Having a Wrapper(T,)
, from a &Wrapper
you can get a &T
, thanks to being able to project a reference to a struct into a reference to one of its fields (e.g., &wrapper.0
).
However, in general, you cannot go the other way around: that is, going from a &T
to a &Wrapper
, since nothing guarantees the existence of the "wrapping bread" around the pointee T
.
An example of this is that your PathSlice
could be / become (e.g., after a refactoring):
type PathSegments = [PathSegment];
struct PathSlice (bool, PathSegments);
// or similarly
enum PathSlice {
A(PathSegments),
B(PathSegments),
}
Here we can clearly see why it is not possible to get a &PathSlice
from a &PathSegments
(and with the type alias it should be easier to spot that unsizedness is not the problem here; you would have had a "cannot return a reference to a local / the local does not live long enough" error in your example): nothing guarantees that a valid bool
precedes the PathSegments
(and that is without talking into account alignment & padding).

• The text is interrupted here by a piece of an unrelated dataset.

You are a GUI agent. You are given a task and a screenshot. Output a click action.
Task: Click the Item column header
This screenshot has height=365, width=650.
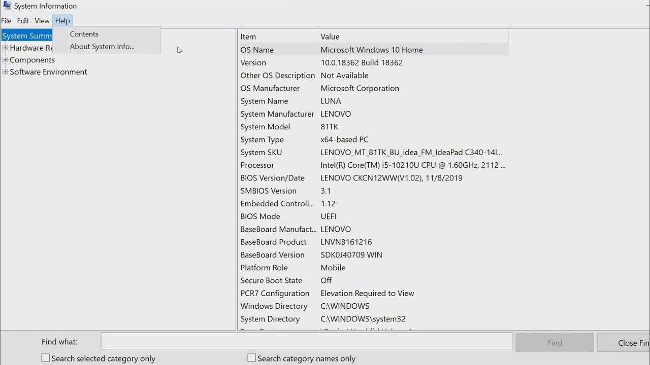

The general solution is to wrap the reference, like you tried:
#![deny(elided_lifetimes_in_paths)]
struct PathSlice<'pathbuf> (
&'pathbuf PathSegments,
);
impl PathBuf {
fn as_slice (self: &'_ PathBuf) -> PathSlice<'_>
{
PathSlice(&self.0)
}
}
But this is not compatible with AsRef::as_ref
signature (and would require a second wrapper for the &mut
case).
The solution, for you case, is to assert (making the compilation fail when it is not the case, hence guarding against such refactoring) that your wrapper only exists at the type level; that on runtime both the wrapper and the wrappee are structurally equivalent; that your wrapper is a transparent wrapper. Hence the need for the #[repr(transparent)]
attribute:
#[repr(transparent)]
struct Wrapper /* = */ (
Wrappee,
);
With that attribute, it becomes sound (although it still requires unsafe
; I guess that a proc_macro_attribute
granting a non-unsafe
transmuting API would be a nice thing to do) to transmute between Wrapper
and Wrappee
, or between any pointer to Wrapper
and the same pointer to Wrappee
:
-
Wrapper = Wrappee
,
-
&'a Wrapper = &'a Wrappee
(and *const _
),
-
&'a mut Wrapper = &'a mut Wrappee
(and *mut _
),
-
Box<Wrapper> = Box<Wrappee>
(and NonNull<_>
),
-
there should be no reason that it does not work also with Arc<Wrapper> = Arc<Wrappee>
, but there is currently no warranty w.r.t. the transitivity of structural equivalence when one of the structs is neither #[repr(transparent)]
nor #[repr(C)]
, and in the case of Arc
/ Rc
a ArcBox
/ RcBox
#[repr(Rust)] struct
wraps the pointee.
Finally, unsizedness makes this more subtle, given that there is an implicit len: usize
(or vtable: *const ()
) field carried around during the transmutation of pointers.
Hence @vitalyd's suggested solution.